[Set exercise]
Copy the items below word for word, from the line containing "Image resolution: width=1456 pixels, height=831" to the line containing "click(1014, 17)", including both of those lines.

[Record list]
········

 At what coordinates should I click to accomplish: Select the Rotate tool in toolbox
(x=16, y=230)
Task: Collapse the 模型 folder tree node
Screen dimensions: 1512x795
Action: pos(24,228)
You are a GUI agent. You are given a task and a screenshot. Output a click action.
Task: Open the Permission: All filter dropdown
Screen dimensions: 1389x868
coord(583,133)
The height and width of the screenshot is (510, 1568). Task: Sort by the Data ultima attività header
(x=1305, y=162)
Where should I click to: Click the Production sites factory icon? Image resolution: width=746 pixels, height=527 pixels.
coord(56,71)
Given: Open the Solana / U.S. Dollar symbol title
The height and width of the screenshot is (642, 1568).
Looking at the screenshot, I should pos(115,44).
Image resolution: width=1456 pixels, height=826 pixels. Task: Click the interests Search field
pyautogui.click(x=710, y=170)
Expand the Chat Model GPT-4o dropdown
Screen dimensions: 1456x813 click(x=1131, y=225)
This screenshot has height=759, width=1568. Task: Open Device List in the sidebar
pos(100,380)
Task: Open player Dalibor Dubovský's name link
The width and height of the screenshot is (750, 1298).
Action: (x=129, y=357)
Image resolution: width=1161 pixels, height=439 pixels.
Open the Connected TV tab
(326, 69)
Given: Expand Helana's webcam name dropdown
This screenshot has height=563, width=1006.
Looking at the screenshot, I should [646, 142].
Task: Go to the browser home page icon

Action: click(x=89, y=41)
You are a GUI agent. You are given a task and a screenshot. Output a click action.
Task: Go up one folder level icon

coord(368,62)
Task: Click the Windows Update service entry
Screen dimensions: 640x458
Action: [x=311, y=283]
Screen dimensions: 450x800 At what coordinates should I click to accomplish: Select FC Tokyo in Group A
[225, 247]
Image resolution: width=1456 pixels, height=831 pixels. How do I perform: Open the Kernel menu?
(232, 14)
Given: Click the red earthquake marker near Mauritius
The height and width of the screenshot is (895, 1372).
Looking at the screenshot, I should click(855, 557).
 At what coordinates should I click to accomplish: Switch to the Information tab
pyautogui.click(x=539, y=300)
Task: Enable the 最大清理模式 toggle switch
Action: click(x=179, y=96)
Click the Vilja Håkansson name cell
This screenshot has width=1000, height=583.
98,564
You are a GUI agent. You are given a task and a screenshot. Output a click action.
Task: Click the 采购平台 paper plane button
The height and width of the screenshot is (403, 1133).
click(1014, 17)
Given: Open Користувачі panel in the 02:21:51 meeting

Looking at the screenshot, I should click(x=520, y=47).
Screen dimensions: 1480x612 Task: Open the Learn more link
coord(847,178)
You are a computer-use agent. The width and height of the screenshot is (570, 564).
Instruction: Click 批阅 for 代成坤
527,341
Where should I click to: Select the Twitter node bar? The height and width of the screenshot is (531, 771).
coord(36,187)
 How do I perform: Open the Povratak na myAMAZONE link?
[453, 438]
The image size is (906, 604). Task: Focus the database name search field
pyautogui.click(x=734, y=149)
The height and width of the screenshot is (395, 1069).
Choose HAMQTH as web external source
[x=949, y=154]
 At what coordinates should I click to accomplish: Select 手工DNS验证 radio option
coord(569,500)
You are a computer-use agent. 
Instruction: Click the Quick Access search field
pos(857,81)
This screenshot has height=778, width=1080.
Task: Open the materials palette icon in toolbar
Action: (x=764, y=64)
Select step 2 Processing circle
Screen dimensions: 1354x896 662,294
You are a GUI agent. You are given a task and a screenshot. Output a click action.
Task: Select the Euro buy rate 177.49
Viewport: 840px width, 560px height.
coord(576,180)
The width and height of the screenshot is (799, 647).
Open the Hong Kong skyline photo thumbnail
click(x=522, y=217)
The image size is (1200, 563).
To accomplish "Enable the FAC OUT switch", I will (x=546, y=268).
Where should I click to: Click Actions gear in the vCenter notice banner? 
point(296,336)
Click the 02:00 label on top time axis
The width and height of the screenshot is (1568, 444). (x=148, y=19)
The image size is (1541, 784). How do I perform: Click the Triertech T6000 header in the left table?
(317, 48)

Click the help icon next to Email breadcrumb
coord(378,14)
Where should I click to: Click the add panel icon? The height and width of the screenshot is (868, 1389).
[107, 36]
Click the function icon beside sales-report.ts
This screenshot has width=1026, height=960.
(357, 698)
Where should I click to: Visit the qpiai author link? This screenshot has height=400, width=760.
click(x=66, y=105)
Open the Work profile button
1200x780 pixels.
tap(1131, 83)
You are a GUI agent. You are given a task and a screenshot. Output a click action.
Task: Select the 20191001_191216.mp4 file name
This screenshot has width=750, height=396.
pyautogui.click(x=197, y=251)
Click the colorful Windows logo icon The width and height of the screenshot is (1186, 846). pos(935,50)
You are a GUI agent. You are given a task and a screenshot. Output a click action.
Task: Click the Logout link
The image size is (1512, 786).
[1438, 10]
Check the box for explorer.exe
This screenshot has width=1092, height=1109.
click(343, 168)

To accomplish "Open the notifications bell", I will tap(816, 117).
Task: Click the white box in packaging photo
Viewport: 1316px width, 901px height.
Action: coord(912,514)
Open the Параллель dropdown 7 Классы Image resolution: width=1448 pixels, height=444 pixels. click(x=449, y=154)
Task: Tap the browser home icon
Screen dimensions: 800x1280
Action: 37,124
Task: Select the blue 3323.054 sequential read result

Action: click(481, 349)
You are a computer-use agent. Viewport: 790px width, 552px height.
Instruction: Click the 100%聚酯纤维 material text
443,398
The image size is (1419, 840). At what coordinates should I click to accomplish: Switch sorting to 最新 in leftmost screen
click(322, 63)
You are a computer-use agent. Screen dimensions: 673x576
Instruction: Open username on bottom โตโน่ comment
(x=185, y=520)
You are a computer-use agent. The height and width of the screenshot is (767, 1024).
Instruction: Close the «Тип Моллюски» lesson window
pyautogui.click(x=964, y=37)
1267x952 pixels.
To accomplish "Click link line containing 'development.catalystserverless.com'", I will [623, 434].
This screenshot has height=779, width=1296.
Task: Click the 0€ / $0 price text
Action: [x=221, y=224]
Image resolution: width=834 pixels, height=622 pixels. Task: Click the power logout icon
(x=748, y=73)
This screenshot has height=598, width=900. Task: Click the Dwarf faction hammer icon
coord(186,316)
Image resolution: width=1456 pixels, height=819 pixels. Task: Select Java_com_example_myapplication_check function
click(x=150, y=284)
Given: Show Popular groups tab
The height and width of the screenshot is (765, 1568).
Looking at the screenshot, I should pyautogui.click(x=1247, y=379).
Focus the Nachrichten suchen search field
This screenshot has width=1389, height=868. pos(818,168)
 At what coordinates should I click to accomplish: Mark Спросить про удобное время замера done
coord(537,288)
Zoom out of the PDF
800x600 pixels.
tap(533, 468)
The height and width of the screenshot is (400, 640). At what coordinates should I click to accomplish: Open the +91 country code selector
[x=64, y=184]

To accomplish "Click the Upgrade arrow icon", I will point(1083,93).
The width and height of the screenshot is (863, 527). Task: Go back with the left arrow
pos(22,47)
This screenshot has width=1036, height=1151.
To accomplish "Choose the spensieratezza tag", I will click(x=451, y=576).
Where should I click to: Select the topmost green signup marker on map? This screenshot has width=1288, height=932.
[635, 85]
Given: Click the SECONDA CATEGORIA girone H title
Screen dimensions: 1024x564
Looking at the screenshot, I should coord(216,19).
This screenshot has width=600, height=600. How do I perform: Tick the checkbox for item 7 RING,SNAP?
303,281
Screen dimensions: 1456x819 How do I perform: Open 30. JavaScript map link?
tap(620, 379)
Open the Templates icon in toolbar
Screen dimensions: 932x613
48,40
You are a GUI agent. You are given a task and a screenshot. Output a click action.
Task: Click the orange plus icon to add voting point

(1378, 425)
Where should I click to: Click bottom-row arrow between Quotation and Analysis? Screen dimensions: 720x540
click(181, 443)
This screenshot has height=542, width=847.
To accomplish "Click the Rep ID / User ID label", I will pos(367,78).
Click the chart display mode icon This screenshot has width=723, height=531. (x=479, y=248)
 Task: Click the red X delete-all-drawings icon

········

[Exercise result]
Image resolution: width=1456 pixels, height=831 pixels. How do I perform: Open the Kernel menu?
(232, 14)
Given: Click the red earthquake marker near Mauritius
The height and width of the screenshot is (895, 1372).
Looking at the screenshot, I should click(855, 557).
 At what coordinates should I click to accomplish: Switch to the Information tab
pyautogui.click(x=539, y=300)
Task: Enable the 最大清理模式 toggle switch
Action: click(x=179, y=96)
Click the Vilja Håkansson name cell
This screenshot has width=1000, height=583.
98,564
You are a GUI agent. You are given a task and a screenshot. Output a click action.
Task: Click the 采购平台 paper plane button
The height and width of the screenshot is (403, 1133).
click(1014, 17)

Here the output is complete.